Supplied text
EP39

EP39: How Spotify Knows You Are Too Loud — The LUFS Algorithm

ITU-R BS.1770 K加权双二阶, 双门限, 真峰值

▶ 6:25 Signal ProcessingPsychoacoustics

前置知识

EP24 The Information Code of Pop Music EP30 The Sampling Theorem Is Not What You Think EP37 Your EQ Moves Poles — Biquad Filters

Overview / 概述

中文: “你有没有注意到，Spotify会自动把所有歌曲调到差不多的音量？太大声的曲子被压下来，太安静的被提上去。背后的标准叫 ITU-R BS.1770，由国际电信联盟在2006年制定，全称是’节目音量及真实峰值电平的测量'。”

When Spotify streams a song, it does not simply play the file at face value. Every track is measured by the ITU-R BS.1770 loudness standard and its gain is adjusted so the integrated loudness lands near a common target. The unit of measurement is LUFS — Loudness Units relative to Full Scale — a psychoacoustically weighted power measure that approximates how the human auditory system perceives volume.

The algorithm has four mathematically distinct stages:

K-weighting — two cascaded biquad IIR filters that approximate the ear’s frequency sensitivity curve.
Mean-square block analysis — 400 ms windows with 75% overlap, per-channel energy accumulation.
Dual-threshold gating — an absolute gate at −70 LUFS and a relative gate 10 LU below the ungated mean, to exclude silence and very quiet passages.
True peak measurement — 4× sinc oversampling to detect inter-sample peaks that lie between digital sample points.

This episode connects directly to three earlier results: Biquad IIR filter design (EP37) supplies the mathematical framework for the K-weighting cascade. Sinc interpolation (EP30) underpins the true peak oversampling step. Information entropy of pop music (EP24) gives the information-theoretic lens on the loudness war and dynamic range compression.

Exercise
Write the next part of the page on how Spotify measures loudness with the LUFS algorithm, starting right after its last sentence. The material that comes next is separate from the page on LUFS loudness measurement.

Source material
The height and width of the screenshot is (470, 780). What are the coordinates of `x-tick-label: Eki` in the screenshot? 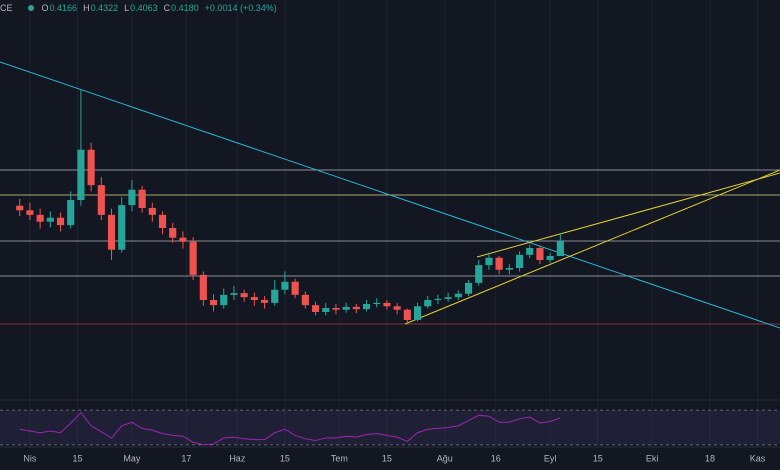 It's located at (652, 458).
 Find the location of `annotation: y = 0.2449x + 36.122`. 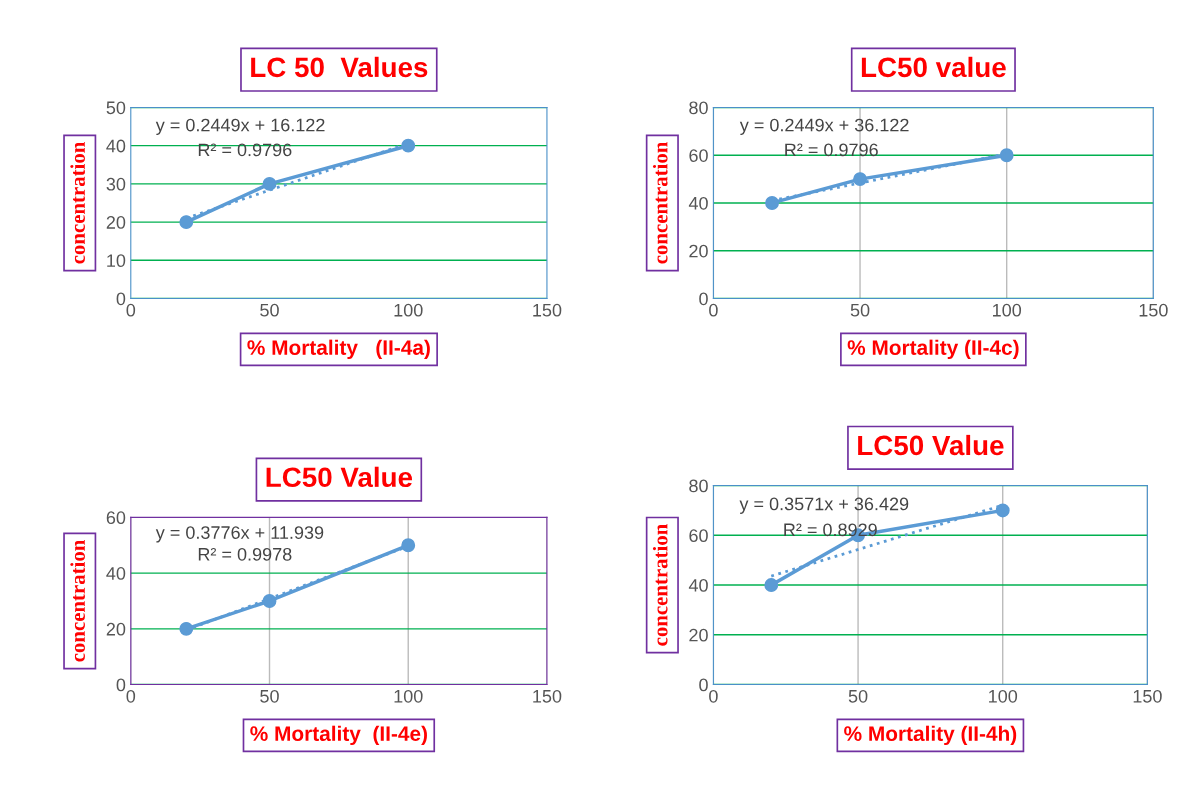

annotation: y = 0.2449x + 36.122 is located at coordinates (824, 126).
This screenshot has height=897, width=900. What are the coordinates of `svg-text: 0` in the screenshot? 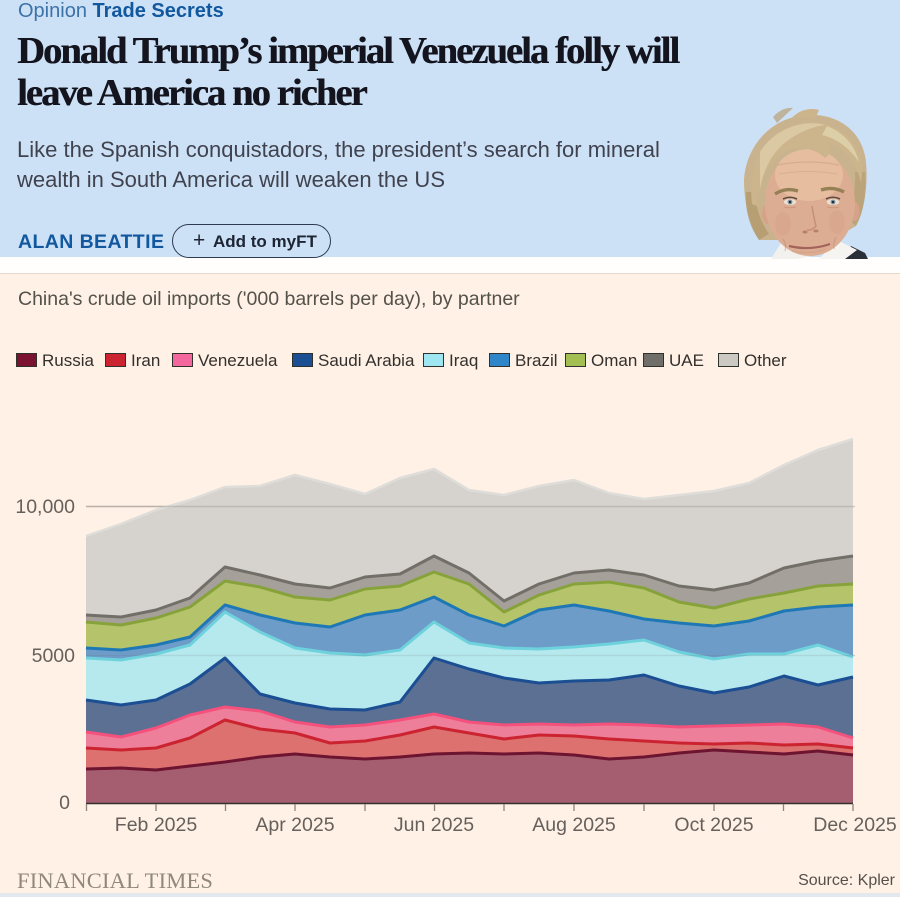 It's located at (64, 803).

Response area
Prerequisites / 前置知识

Topic	Where covered
Biquad IIR filter: transfer function, bilinear transform, $H(z)$ poles/zeros	EP37
Sinc interpolation, Nyquist–Shannon sampling theorem	EP30
Shannon entropy, dynamic range as information	EP24
Decibels: $\text{dB} = 20\log_{10}\|x\|$ for amplitude, $10\log_{10}P$ for power	EP01

Definitions

Definition 39.1 (LUFS (Loudness Units Relative to Full Scale))

Let $P$ be the mean-square power of a K-weighted, gated audio signal, normalized so that digital full scale corresponds to 0 dBFS. The loudness in LUFS is

$L = -0.691 + 10\log_{10} P,$

where the constant $-0.691$ aligns the scale so that a 1 kHz sine wave at 0 dBFS reads $\approx -3.01$ LUFS (matching the legacy PPM meter convention). One LUFS equals one LU (Loudness Unit); differences are quoted in LU.

Definition 39.2 (K-Weighting Filter)

The K-weighting response $H_K(z) = H_1(z)\,H_2(z)$ is the cascade of two biquad IIR filters at sample rate $f_s$ :

Stage 1 (head-diffraction high-shelf): centre frequency $f_0 = 1681.97$ Hz, gain $G = +4$ dB, quality factor $Q = 1/\sqrt{2}$ .
Stage 2 (RLB high-pass): cutoff $f_c = 38.13$ Hz, $Q = 0.5$ .

Each stage has the canonical biquad transfer function

$H_i(z) = \frac{b_{0,i} + b_{1,i}z^{-1} + b_{2,i}z^{-2}}{1 + a_{1,i}z^{-1} + a_{2,i}z^{-2}}.$

Coefficients are derived via the bilinear transform with pre-warping at the respective centre/cutoff frequency.

Definition 39.3 (Analysis Block)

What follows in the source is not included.